— Qual a sua opinião a respeito de uma reportagem publicada no DP, de responsabilidade de Victor Vincent, na qual se informava que os pesquisadores do laboratório de parapsicologia da Universidade de Miami declaravam que John Lennon morrera assassinado em lugar de Paul Mc Cartney?
— É sempre temerário emitir-se qualquer juízo definitivo, baseado tão somente em informe jornalístico, principalmente em se tratando de matéria de natureza científica. Portanto, preliminarmente, quero deixar patente que a minha opinião, em tal circunstância, não é um posicionamento rigidamente científico, mas simples reflexo de uma leitura sem compromisso. Pelo que diz a reportagem, a conclusão a que chegaram os parapsicólogos da Universidade de Miami resulta de ilações baseadas na posição ocupada por Paul Mc Cartney, em centenas de fotografias, ao lado dos outros Beatles. Nestas fotos, obtidas pelo laboratório daquela Universidade. “Paul se mantinha atrás ou estava de costas, sem deixar dúvidas em advertir seus companheiros da iminência de sua partida”. Para esses parapsicólogos, a situação espacial de Cartney nas fotografias se constituía um aviso premonitório de sua morte. Acontece, porém, que o destino, contrapondo-se àquelas indicações, escolheu John Lennon ao invés de Paul Mc Cartney, contrariando, assim, o que fora programado.
— Acha que essas previsões, baseadas em fotografias, têm algum fundamento científico?

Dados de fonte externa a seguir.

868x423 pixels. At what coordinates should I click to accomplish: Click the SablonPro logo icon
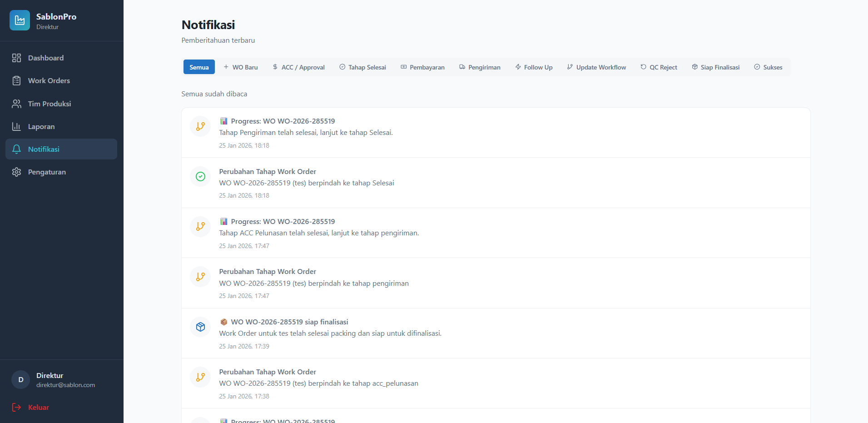click(x=20, y=20)
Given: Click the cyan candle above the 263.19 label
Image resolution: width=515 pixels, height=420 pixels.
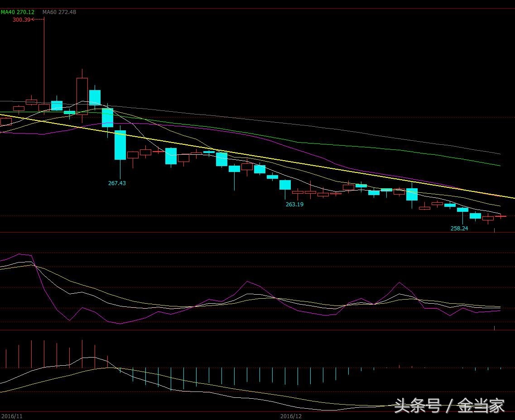Looking at the screenshot, I should click(285, 185).
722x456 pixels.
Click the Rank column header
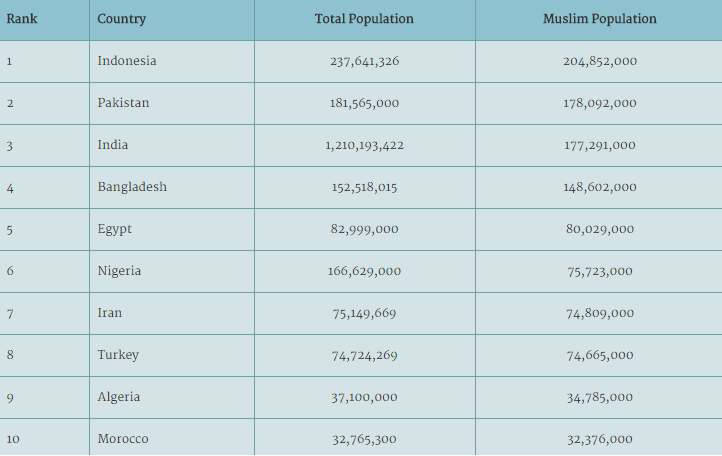click(x=44, y=20)
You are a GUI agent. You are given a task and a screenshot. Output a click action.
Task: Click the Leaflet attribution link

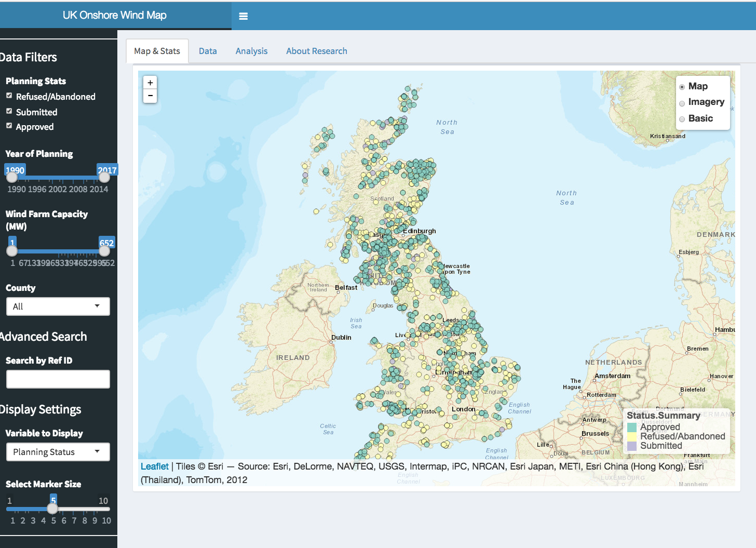154,466
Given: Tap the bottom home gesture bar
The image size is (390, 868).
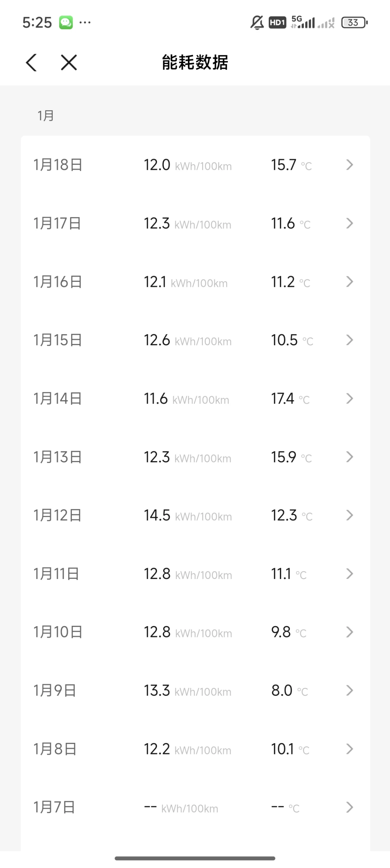Looking at the screenshot, I should [x=195, y=859].
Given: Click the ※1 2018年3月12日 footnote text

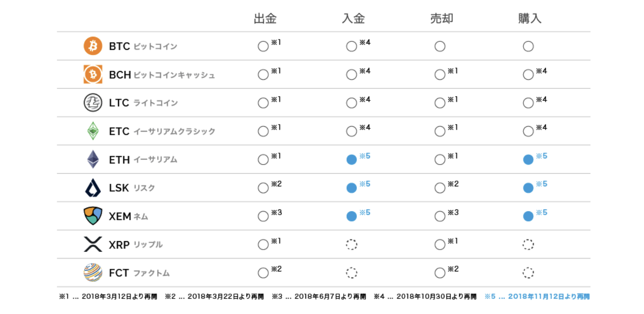Looking at the screenshot, I should 110,296.
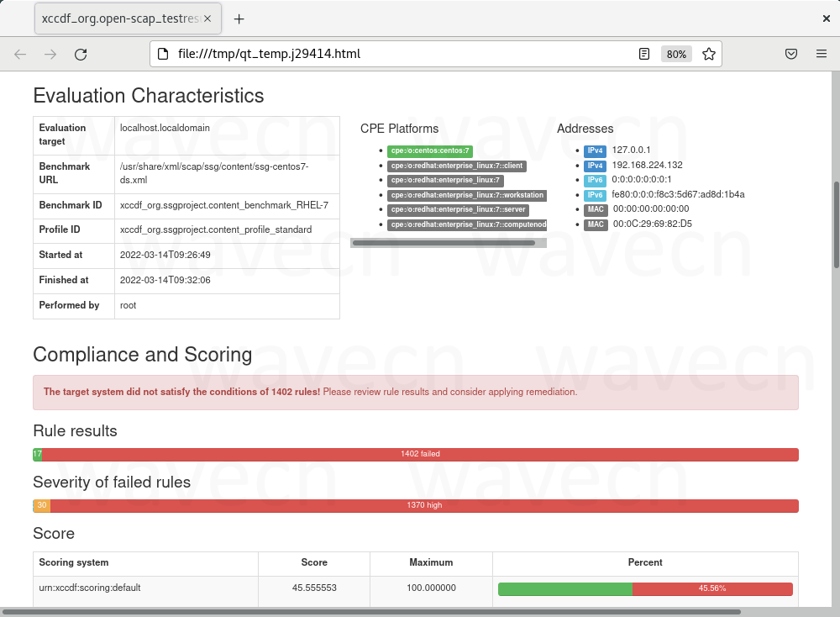Click the red 1402 failed bar segment

pos(420,454)
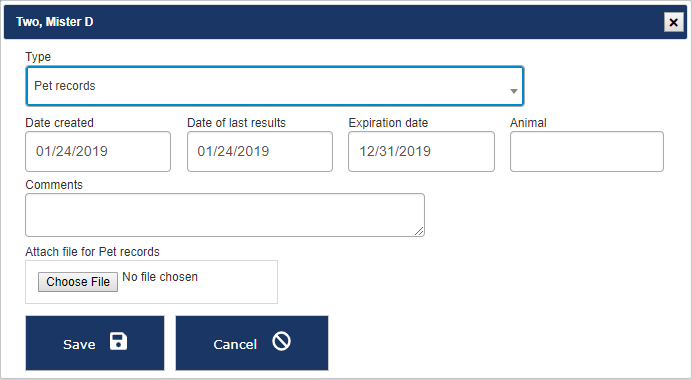Open the Type dropdown showing Pet records
Image resolution: width=692 pixels, height=380 pixels.
[275, 86]
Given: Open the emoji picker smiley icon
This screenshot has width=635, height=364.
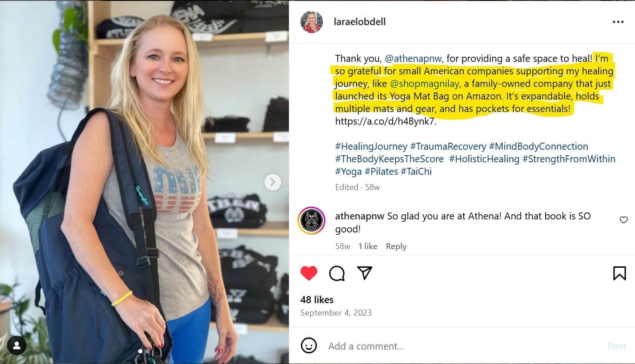Looking at the screenshot, I should click(309, 345).
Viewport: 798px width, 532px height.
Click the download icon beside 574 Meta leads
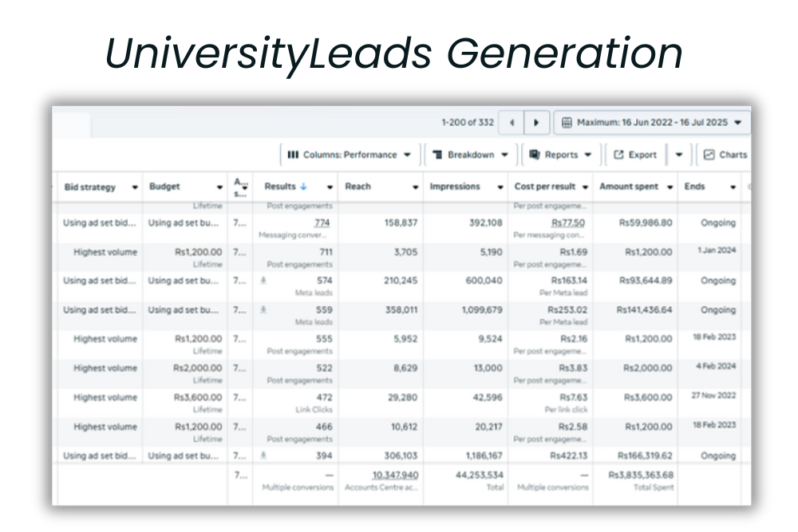(x=264, y=281)
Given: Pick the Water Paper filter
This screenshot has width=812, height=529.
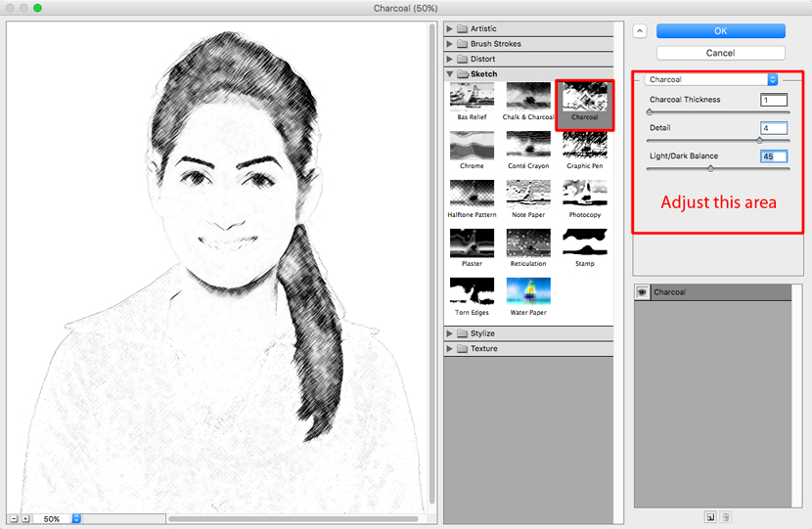Looking at the screenshot, I should pos(528,291).
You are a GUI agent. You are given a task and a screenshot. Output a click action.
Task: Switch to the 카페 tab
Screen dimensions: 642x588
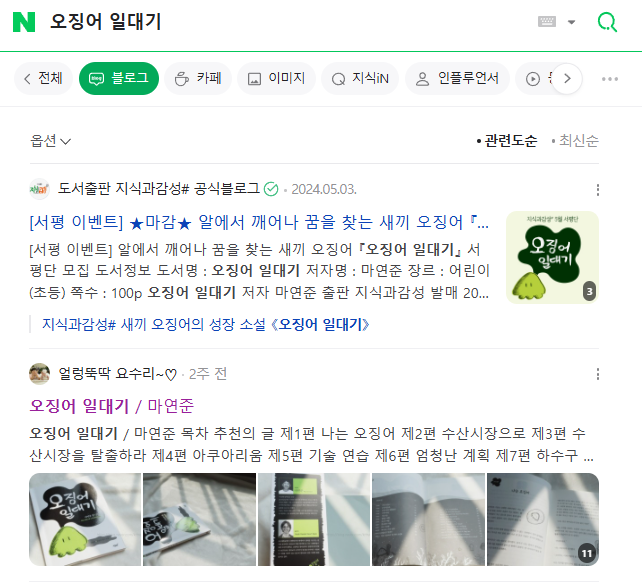pyautogui.click(x=198, y=79)
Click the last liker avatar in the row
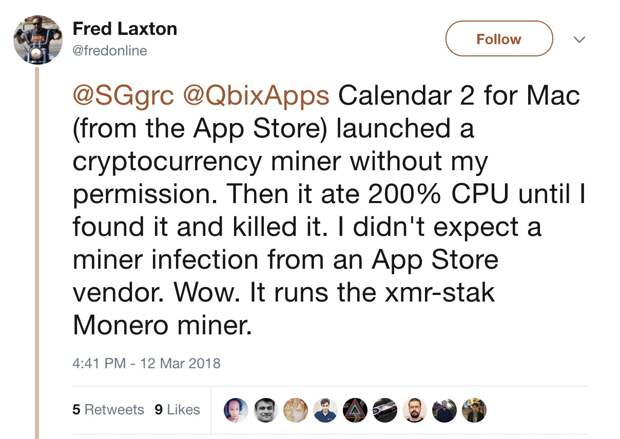Viewport: 620px width, 439px height. pos(474,410)
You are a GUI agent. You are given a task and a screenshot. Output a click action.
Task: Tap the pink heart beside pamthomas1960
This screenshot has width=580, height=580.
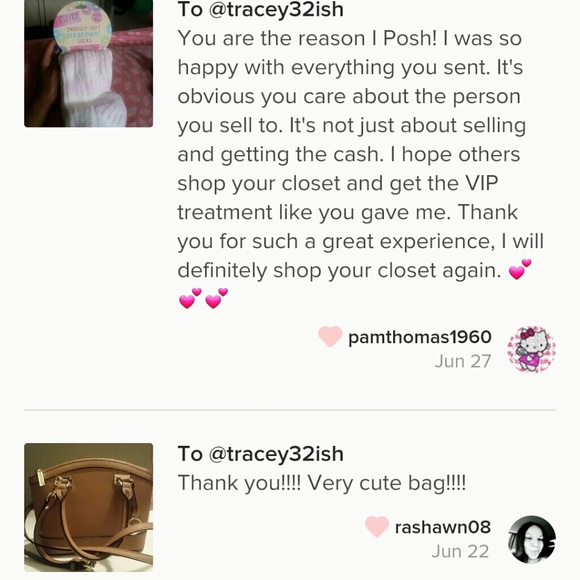pos(330,336)
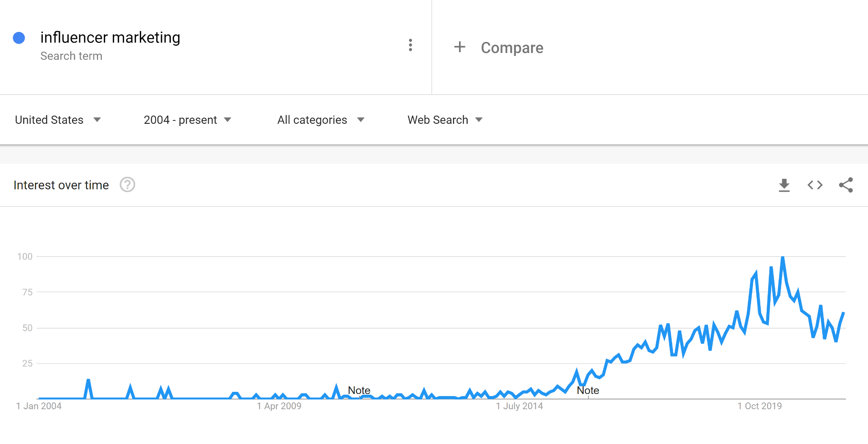This screenshot has width=868, height=444.
Task: Select the 1 Oct 2019 axis label
Action: coord(760,406)
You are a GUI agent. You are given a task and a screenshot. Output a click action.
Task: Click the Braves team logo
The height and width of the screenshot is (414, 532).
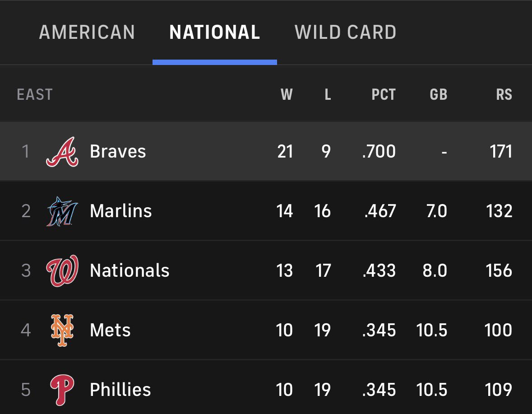point(62,151)
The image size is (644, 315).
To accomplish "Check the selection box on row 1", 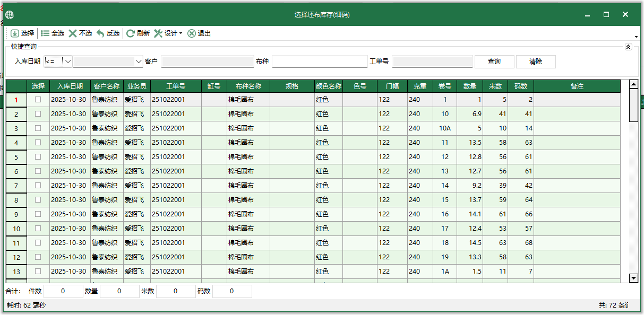I will (37, 99).
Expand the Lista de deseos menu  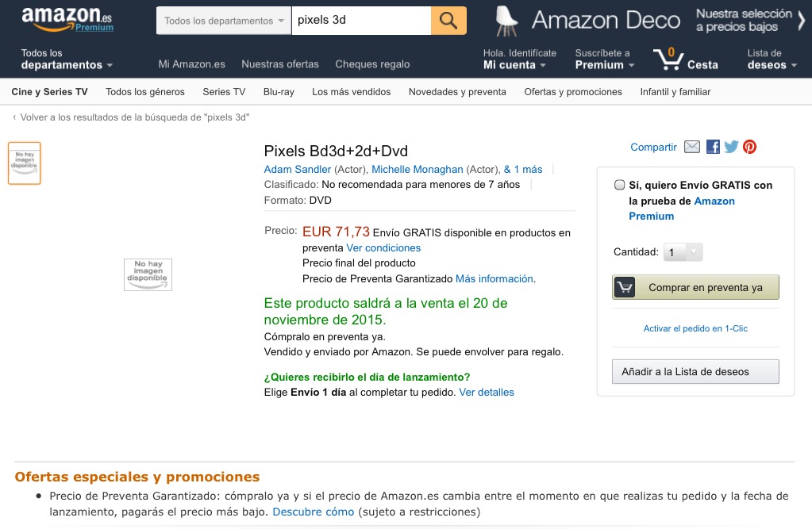(x=772, y=59)
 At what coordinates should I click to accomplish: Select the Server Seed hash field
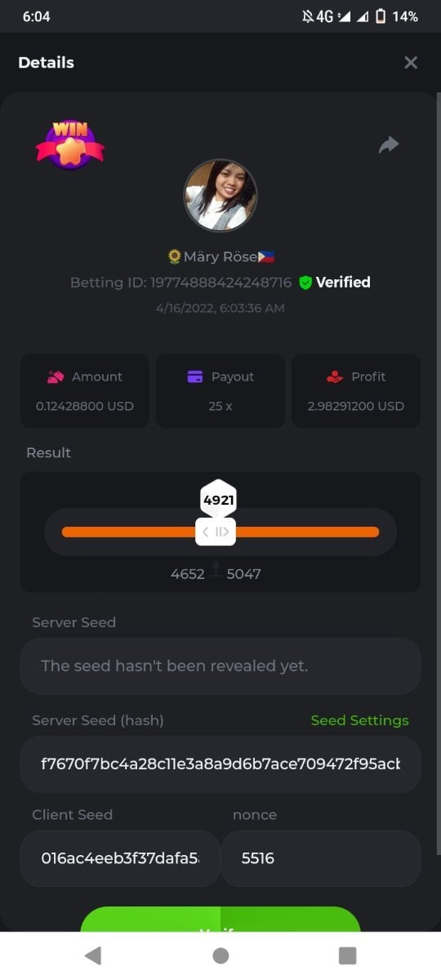(x=221, y=764)
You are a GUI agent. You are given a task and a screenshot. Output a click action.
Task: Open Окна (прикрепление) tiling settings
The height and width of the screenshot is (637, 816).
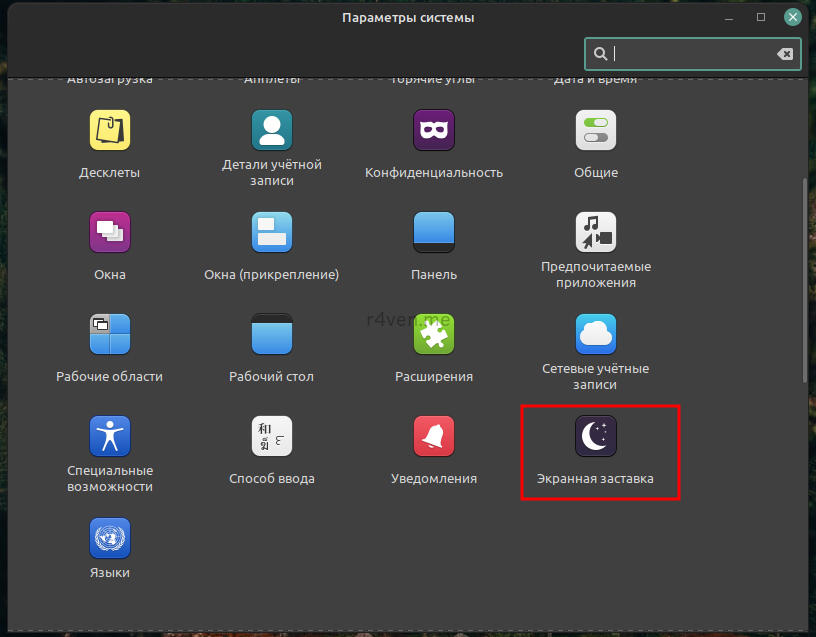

— Claro que não. A ciência não possui qualquer controle sobre o futuro, pois o fenômeno precognitivo, além de esporádico, é imprevisível e, portanto, incontrolável. É óbvio, assim, que só poderemos saber se uma precognição foi verdadeira, quando o fato anunciado acontece. Por outro lado, a conclusão dos parapsicólogos de Miami, com arrimo na posição de Paul Mc Cartney nas “centenas de fotos” que tirou com os outros Beatles, é, na verdade, gratuita e não passa, por conseguinte, de mera conjectura.
— Um psicólogo poderia interpretar a posição de Mc Cartney como a expressão simbólica de uma atitude de hostilidade em relação aos companheiros, revelando o desejo de desligar-se do grupo. Ou ainda: uma maneira narcisista de destacar a personalidade, numa disfarçada pretensão de liderança. Como se vê, interpretações é que não faltam. Qual delas, porém, a verdadeira? Paul Mc Cartney tomou conhecimento dessas pesquisas. Visitou a Universidade de Miami, obteve fotografias de tais estudos e pagou generosamente para que os pesquisadores prosseguissem o trabalho. Que acha de tudo isso?
— Acho tudo isso muito estranho e lamentável. A parapsicologia é uma ciência em formação. Os fenômenos paranormais, cuja existência ela já comprovou – telepatia, clarividência, precognição e psicocinesia —, estão mais em regime de observação do que de controle. Por isto, pesquisas deste tipo não se revestem, em nível metodológico, de qualquer confiabilidade. Informar a alguém que a sua morte está próxima, com base em mera especulação e sem qualquer constatação científica, além de eticamente censurável, importa em perigosa sugestão que pode culminar em resultado funesto. Uma pessoa altamente impressionável pode, inconscientemente, criar as condições favoráveis para que o evento preconizado se realize.
— Para se obter essa previsão foi utilizado um pêndulo que oscilava sobre os retratos dos Beatles, e nestas experiências Paul Mc Cartney aparecia como mais vulnerável. Não seria isto uma prova de que Cartney era a pessoa escolhida?
— O pêndulo, em si, não revela nada. Ele é uma extensão da mente da pessoa que o segura, oscilando os impulsos do seu inconsciente. O pêndulo é um dos chamados “indutores psicométricos”, ou seja, determinados objetos que auxiliam os clarividentes a utilizar as suas faculdades paranormais. Assim, o pêndulo revela a mensagem do inconsciente de quem o manipula. Não há dúvida, porém, de que um clarividente, não raras vezes, acerte seus diagnósticos e até prognósticos. Não foi, portanto, o pêndulo que acertou. A “revelação” é que ocorreu por seu intermédio.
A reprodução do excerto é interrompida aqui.